Barierki miały być symbolem "pisowskiej" władzy, która rzekomo separowała się od obywateli, a znakiem zmian w parlamencie była głośna zapowiedź Szymona Hołowni o tych barierek usunięciu. W praktyce okazało się, że barierki są rotacyjne i co rusz powracają przez Sejm, szczególnie przy okazji protestów środowisk niekoniecznie sprzyjających obecnej władzy.
Podobnie stało się i teraz - o 12.00 z Placu Zamkowego pod budynek Sejmu ruszy wielki protest związkowców oraz rolników, więc tradycyjnie barierki wróciły pod parlament.
🙃 Uśmiechnięte barierki jak bumerang wracają pod Sejm #włączprawdę #TVRepublika pic.twitter.com/UxICTLW43E
— Telewizja Republika 🇵🇱 #włączprawdę (@RepublikaTV) May 9, 2024
Protestujący mieli się dzisiaj spotkać z marszałkiem Szymonem Hołownią i przekazać mu swoje postulaty.
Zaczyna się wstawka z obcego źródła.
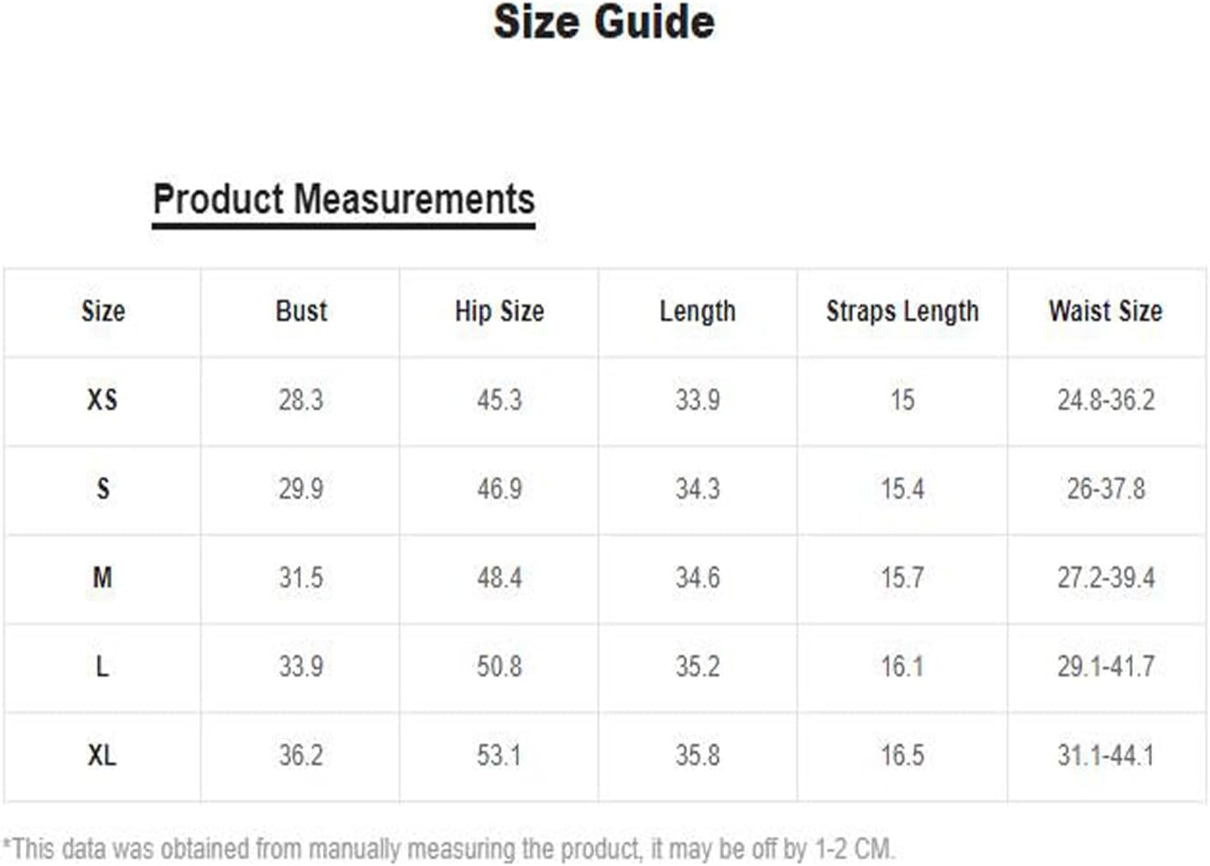Click the S row bust value 29.9
Viewport: 1210px width, 866px height.
(301, 489)
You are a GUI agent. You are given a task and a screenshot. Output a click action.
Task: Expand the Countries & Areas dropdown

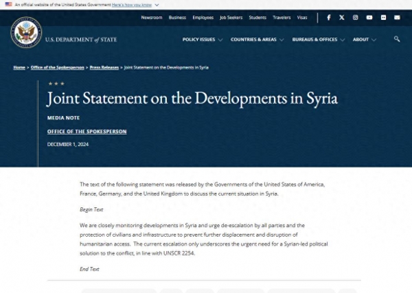[257, 40]
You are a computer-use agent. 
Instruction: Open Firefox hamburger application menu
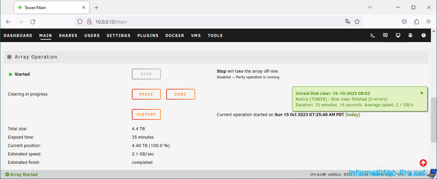429,22
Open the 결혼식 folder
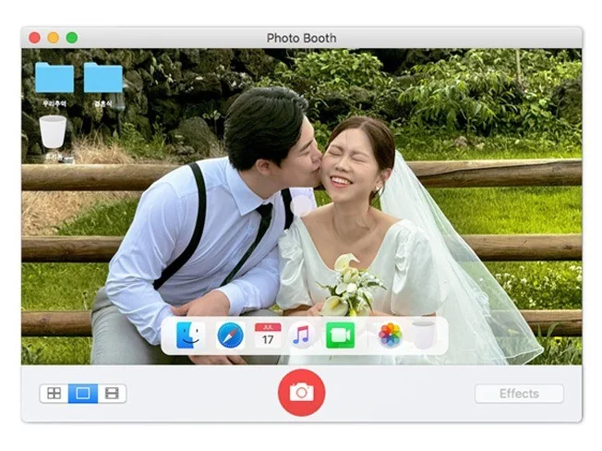602x451 pixels. pyautogui.click(x=102, y=79)
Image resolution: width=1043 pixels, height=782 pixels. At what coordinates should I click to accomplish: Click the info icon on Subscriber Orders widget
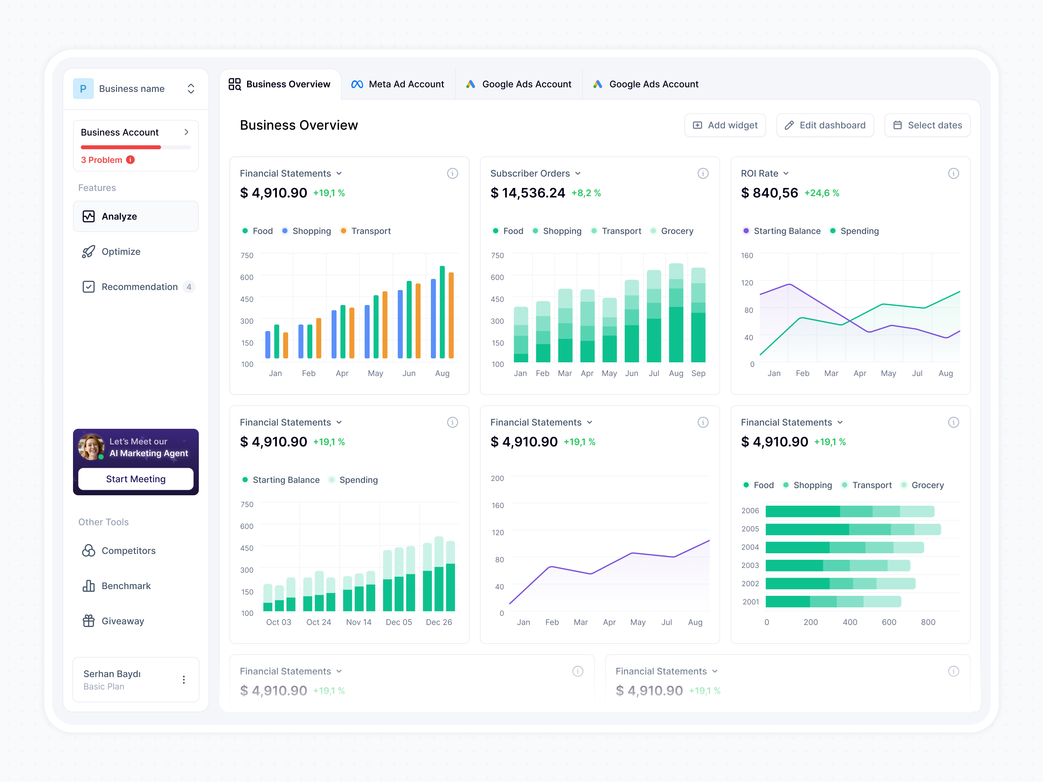tap(703, 173)
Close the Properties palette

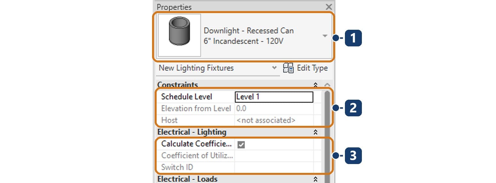point(329,7)
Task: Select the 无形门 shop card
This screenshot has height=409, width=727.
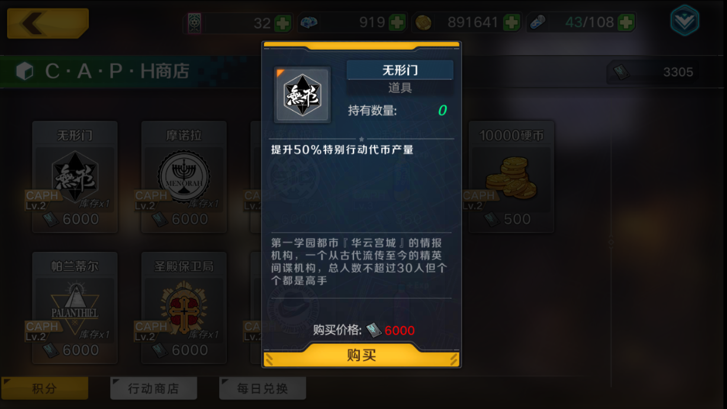Action: click(75, 176)
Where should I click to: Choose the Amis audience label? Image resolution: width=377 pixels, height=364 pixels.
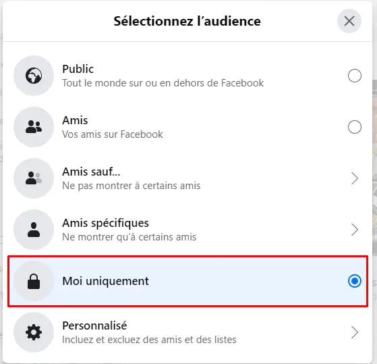pos(75,120)
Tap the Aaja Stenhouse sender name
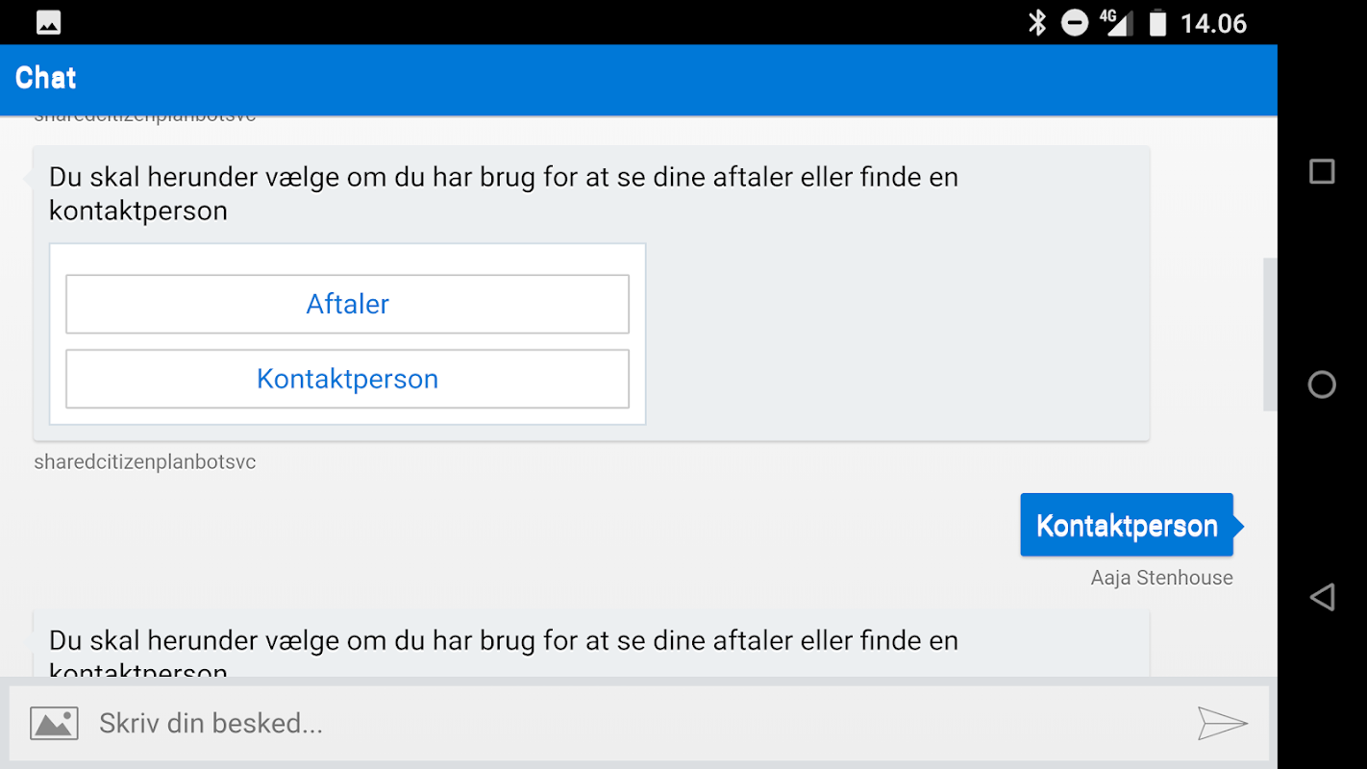This screenshot has height=769, width=1367. (x=1161, y=578)
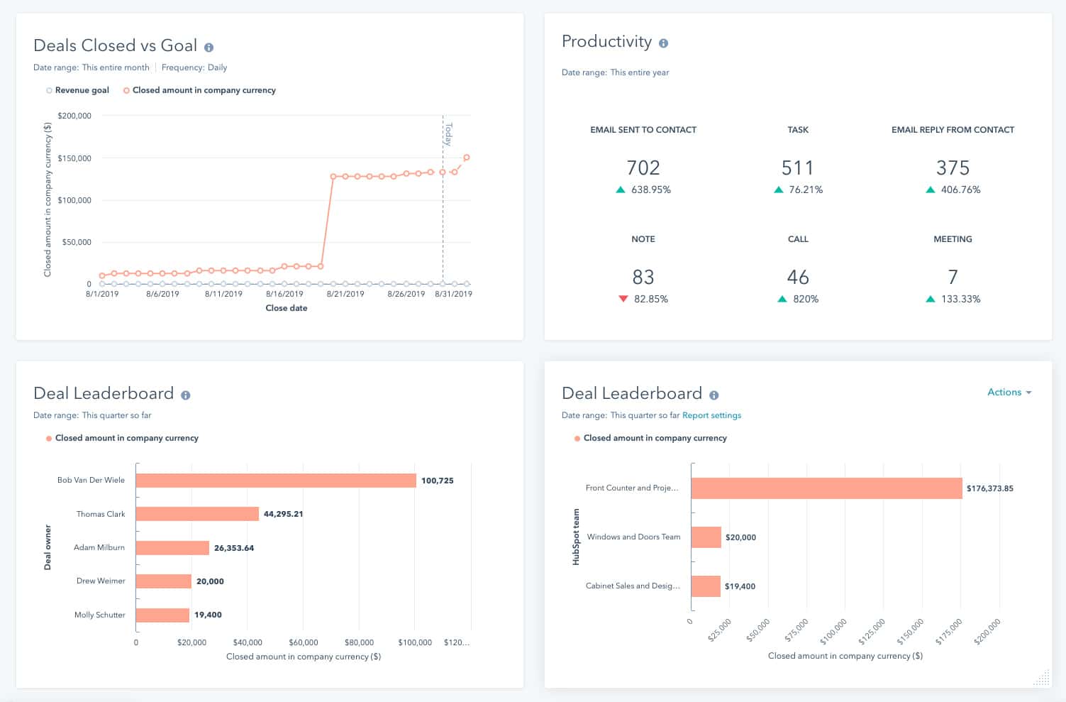Open the This entire month date range selector
This screenshot has height=702, width=1066.
click(x=115, y=67)

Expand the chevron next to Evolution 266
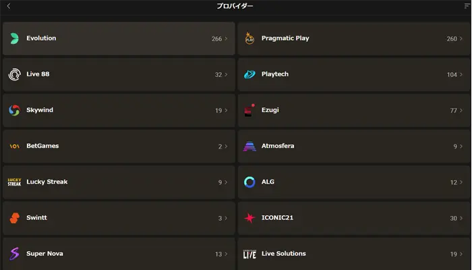[x=226, y=38]
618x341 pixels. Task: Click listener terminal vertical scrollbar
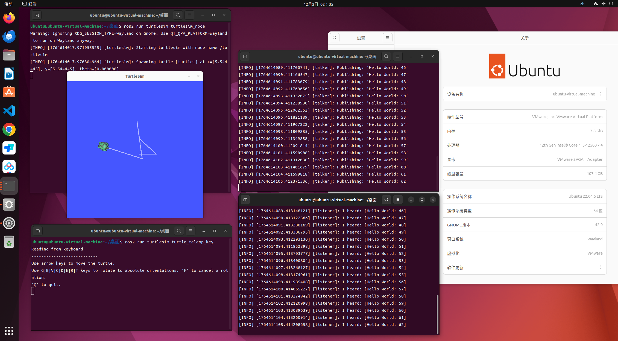click(437, 314)
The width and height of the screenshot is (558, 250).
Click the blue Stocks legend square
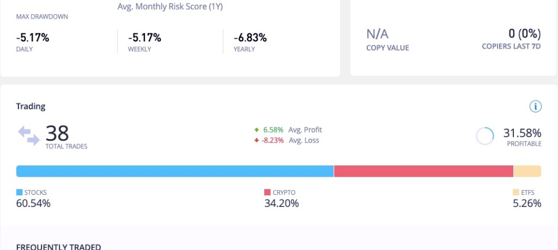click(x=20, y=193)
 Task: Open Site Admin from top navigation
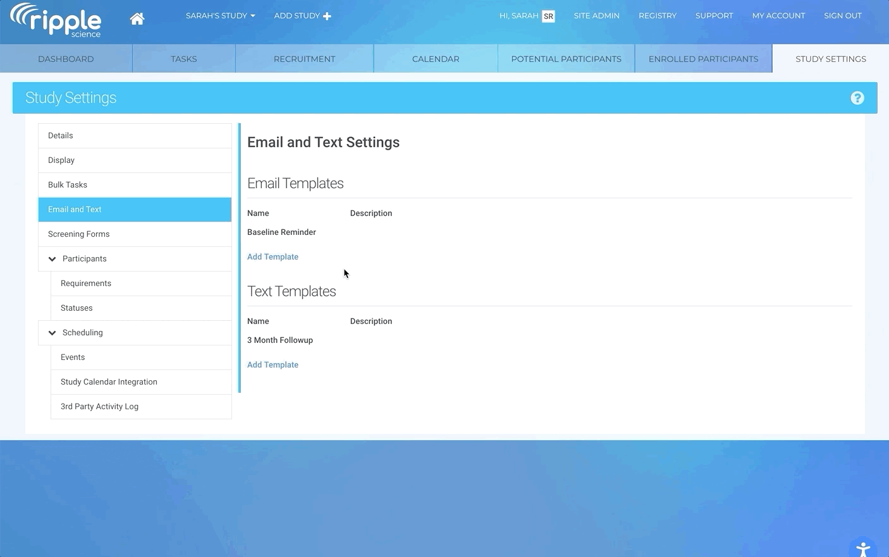pyautogui.click(x=596, y=16)
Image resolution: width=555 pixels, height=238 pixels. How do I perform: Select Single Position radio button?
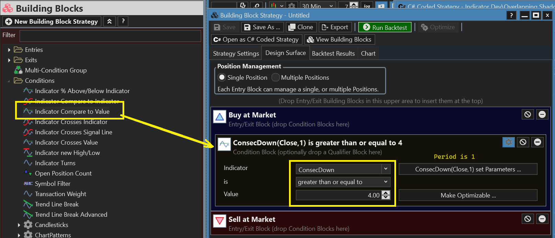[x=222, y=78]
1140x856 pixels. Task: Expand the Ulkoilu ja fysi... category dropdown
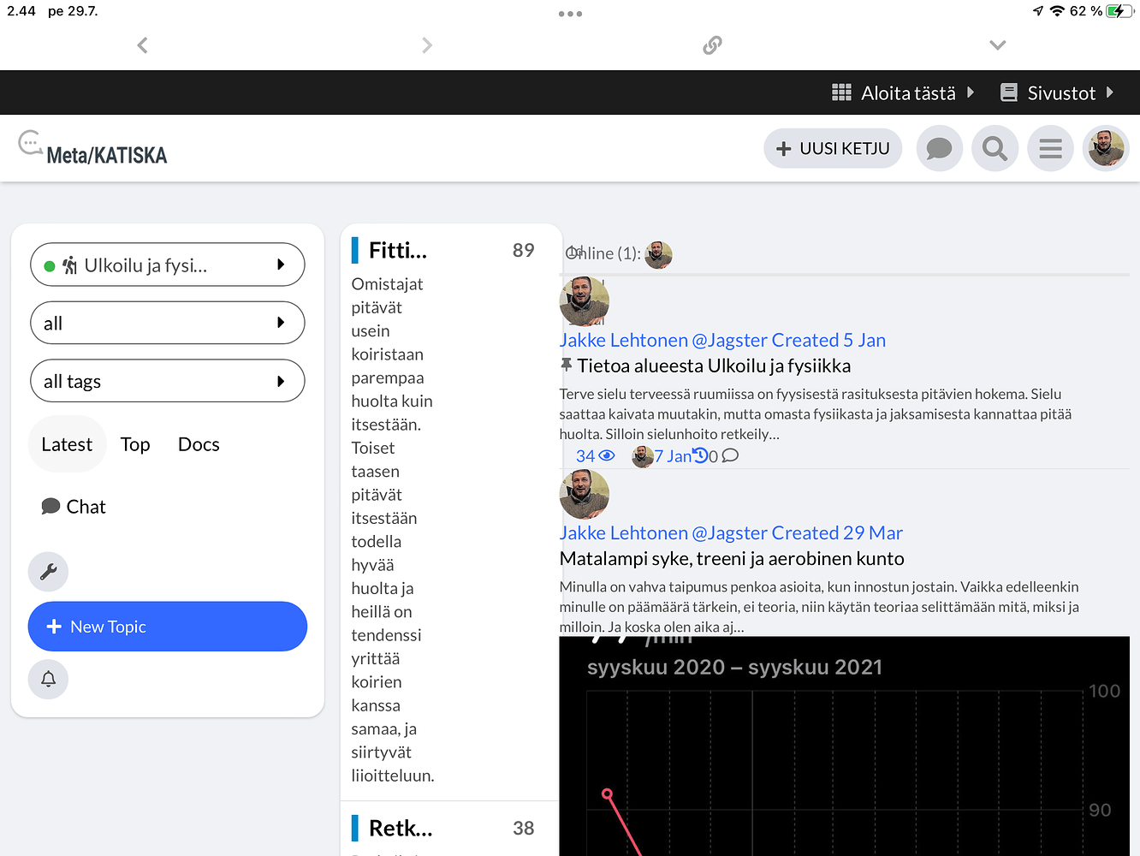coord(167,265)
Jak ustaliła "GPC", do takiego spotkania raczej nie dojdzie.
W środę marszałek Sejmu zapowiedział, że – wbrew pierwotnym planom – w piątek Sejm nie będzie pracował, a posiedzenie zostaje przełożone na najbliższą środę.
W czwartek do Sejmu weszła grupa rolników, którzy chcieli spotkać się z premierem Donaldem Tuskiem. Choć szef rządu był w Sejmie i wygłaszał atakujące opozycje przemówienia, to dla rolników czasu nie znalazł. Ci zorganizowali strajk okupacyjny w budynku parlamentu czekając na to, aż Tusk znajdzie dla nich czas.
Nie ma również w Sejmie miejsca dla mediów. Relacjonujący ten protest dziennikarze zostali po pewnym czasie wygonieni z budynku Sejmu przez Straż Marszałkowską, która kazała im zabierać sprzęt i opuścić obiekt.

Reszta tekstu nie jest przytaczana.